"Você já se sentiu solitário? Apenas em meio às pessoas".
Para além do simples disco de estreia do A B I S M O, All Beyond Perception é, antes disso, um tratado sonoro sobre as angústias do nosso tempo. Um recorte de música torta e aflita diante da facilidade com que solidão, arrogância, futilidade e demais mazelas semelhantes se entranham na sociedade. Como as pessoas podem ser tão prepotentes?
O verso destacado no início surge apenas na terceira faixa, "Beyond the Red", mas os questionamentos e esse denso conteúdo lírico estão presentes no álbum desde a abertura, com "Protofuture". Assim que o primeiro riff ecoa do lado esquerdo da caixa de som, o que se ouve é um doom metal que logo entrega o desejo de não se prender somente ao básico. A primeira música talvez até seja a mais tradicional e fiel ao gênero. Porém, o vocal limpo, a mescla de inglês e português e o solo de guitarra já dão indícios de um tom meio exótico que irá permear boa parte do trabalho. Exótico no bom sentido. Nada cafona. A bateria também apresenta seu cartão de visitas com uma batida maciça, preenchida por dentro.
"The Edge" é o ponto de partida explícito para que as influências de Black Sabbath comecem a ser derramadas, sobretudo na parte instrumental. Já o timbre de voz, por algum motivo, remete ao Devil norueguês, da fase Time to Repent (2011). Melhor elogio não poderia haver. O riff no finalzinho é apoteótico. Bela cartada. Em seguida, "Beyond the Red" rouba a cena não só pela letra intrigante, mas pela guinada brusca que dá ao disco. Do doom ao post punk em um piscar de olhos. Com direito a refrão que gruda no ouvido e uma levada mais inocente. Algo que lembra o Futuro. A produção e mixagem do disco, aliás, ficaram a cargo de Pedro Carvalho, guitarrista/vocalista da banda paulistana.
Após o breve interlúdio "Miragem", surgem as primeiras notas de "Onironaut", cuja semelhança com "Supernaut" fica apenas no nome mesmo. Nela, a referência clara ao Black Sabbath nos leva direto a "Children of the Grave", já que o riff do canto é bastante parecido. "The Right to be Forgotten/Exiled in Itself" tem uma ótima introdução, com acordes dissonantes, antes de desembocar novamente no doom hermético de outrora. Alguém falou em Saint Vitus?
O que dizer de "L.u.p.i./Talking Walls"? Ao mesmo tempo, síntese e ápice de All Beyond Perception. A melhor música do disco combina um solo melancólico brilhante com uma segunda parte rapidinha que é genialidade pura em doses de sutileza metal punk. A letra cabe como metáfora exata do quão assustador pode ser o vazio planejado de Brasília. Deserto de concreto no cerrado, a cidade é o lar dos quatro responsáveis pela abertura do A B I S M O: Poletto (bateria), Stefano (guitarra), Pícaro (baixo) e Poney (guitarra e voz), que aqui experimenta reduzir a velocidade da palhetada e mergulhar no doom, embora o thrash metal do Violator vá muito bem, obrigado.
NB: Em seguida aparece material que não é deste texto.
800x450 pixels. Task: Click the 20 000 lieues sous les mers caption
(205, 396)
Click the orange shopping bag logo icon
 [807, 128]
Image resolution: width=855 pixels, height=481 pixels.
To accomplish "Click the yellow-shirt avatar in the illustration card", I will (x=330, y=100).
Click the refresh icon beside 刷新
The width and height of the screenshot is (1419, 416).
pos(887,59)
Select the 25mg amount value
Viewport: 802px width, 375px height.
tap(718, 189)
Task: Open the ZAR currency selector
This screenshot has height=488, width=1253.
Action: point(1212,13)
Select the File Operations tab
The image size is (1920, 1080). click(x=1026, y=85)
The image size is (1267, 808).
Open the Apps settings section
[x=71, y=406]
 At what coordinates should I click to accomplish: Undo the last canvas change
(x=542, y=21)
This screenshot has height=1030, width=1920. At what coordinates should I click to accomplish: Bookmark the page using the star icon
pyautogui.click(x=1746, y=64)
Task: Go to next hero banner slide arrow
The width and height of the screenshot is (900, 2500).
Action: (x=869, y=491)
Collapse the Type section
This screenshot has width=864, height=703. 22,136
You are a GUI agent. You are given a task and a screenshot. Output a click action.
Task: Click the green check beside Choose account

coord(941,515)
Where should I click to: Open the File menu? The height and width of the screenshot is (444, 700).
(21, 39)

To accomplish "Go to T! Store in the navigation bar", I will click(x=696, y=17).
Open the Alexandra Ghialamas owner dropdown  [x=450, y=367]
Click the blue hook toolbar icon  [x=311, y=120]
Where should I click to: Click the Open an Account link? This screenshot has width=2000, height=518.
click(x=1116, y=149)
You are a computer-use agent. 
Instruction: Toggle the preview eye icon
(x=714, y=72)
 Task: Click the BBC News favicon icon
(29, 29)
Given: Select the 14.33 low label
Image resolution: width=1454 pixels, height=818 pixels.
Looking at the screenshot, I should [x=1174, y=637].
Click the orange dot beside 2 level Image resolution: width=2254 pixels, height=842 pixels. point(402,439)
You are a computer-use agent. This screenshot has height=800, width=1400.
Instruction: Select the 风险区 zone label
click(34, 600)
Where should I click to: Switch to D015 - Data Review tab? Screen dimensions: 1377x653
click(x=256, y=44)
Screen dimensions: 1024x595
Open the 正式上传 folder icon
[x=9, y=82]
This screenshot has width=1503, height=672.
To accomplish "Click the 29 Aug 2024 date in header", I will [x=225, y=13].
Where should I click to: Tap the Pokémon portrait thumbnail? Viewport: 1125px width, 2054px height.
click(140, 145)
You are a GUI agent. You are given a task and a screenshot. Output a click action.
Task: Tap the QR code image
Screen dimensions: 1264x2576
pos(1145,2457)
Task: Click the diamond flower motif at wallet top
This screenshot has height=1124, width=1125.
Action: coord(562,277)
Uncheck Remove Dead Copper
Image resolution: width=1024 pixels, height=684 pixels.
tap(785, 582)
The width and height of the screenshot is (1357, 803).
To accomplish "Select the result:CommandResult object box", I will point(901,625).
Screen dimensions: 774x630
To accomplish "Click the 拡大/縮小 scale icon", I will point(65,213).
Último ato, "Sun" se apresenta já com o jogo ganho, mas mantém o sarrafo lá no alto. Seja com a guitarra viajadona ou com a alternância na linha vocal.
Lançado no dia 6 de abril, All Beyond Perception tem uma aura obscura e bacana de ir sendo digerida aos poucos, sem pressa, de preferência com atenção na estética lírica. Além disso, outro de seus méritos é conseguir escapar de clichês quase obrigatórios no doom, mas nem sempre eficazes: músicas quilométricas e auto-indulgentes com a própria monotonia. Definitivamente, não é o caso. Pouco polido, o álbum tem nos detalhes uma beleza rústica que certamente não saltará aos olhos de todos. Mas que brilhará forte na mente de alguns. Tudo além da percepção.